# [PROMPT]
Count the lines of the material below that contain the string "agent", treating uppercase and lowercase as distinct, and give only the number.

# [MATERIAL PROVIDED]

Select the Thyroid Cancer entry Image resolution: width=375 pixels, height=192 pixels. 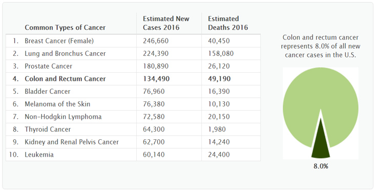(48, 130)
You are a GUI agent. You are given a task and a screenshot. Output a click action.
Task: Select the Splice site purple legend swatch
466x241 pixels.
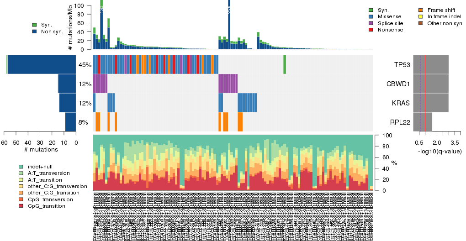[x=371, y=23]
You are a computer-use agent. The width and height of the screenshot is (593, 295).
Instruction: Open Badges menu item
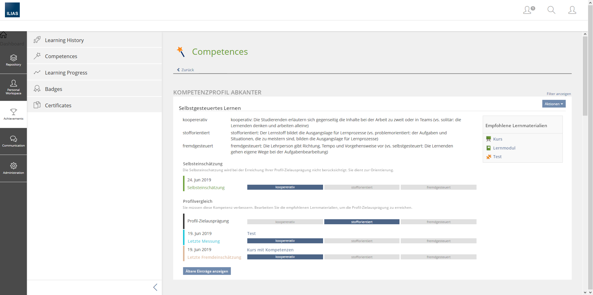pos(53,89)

# [CORRECT OUTPUT]
2